_TASK DIRECTIONS_
Every record shown here needs to be repeated exactly.

_MATERIAL PROVIDED_

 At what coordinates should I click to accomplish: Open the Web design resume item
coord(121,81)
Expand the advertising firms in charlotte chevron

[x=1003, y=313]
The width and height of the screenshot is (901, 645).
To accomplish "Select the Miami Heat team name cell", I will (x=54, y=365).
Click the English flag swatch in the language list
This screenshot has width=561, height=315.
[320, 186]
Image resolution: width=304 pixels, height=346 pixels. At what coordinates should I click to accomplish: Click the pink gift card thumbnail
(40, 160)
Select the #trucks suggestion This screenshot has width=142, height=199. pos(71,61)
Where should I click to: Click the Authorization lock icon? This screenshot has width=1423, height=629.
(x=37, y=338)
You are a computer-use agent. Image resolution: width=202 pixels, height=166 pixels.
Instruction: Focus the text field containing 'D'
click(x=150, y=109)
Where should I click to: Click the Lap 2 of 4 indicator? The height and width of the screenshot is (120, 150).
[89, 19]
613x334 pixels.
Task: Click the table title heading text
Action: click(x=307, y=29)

_SOLUTION FOR THIS TASK_
 At what coordinates should I click to accomplish: Open the Web design resume item
coord(121,81)
Expand the advertising firms in charlotte chevron

[x=1003, y=313]
The width and height of the screenshot is (901, 645).
To accomplish "Select the Miami Heat team name cell", I will (x=54, y=365).
Click the English flag swatch in the language list
This screenshot has width=561, height=315.
[320, 186]
Image resolution: width=304 pixels, height=346 pixels. At what coordinates should I click to accomplish: Click the pink gift card thumbnail
(40, 160)
Select the #trucks suggestion This screenshot has width=142, height=199. pos(71,61)
Where should I click to: Click the Authorization lock icon? This screenshot has width=1423, height=629.
(x=37, y=338)
You are a computer-use agent. Image resolution: width=202 pixels, height=166 pixels.
Instruction: Focus the text field containing 'D'
click(x=150, y=109)
Where should I click to: Click the Lap 2 of 4 indicator? The height and width of the screenshot is (120, 150).
[89, 19]
613x334 pixels.
Task: Click the table title heading text
Action: click(x=307, y=29)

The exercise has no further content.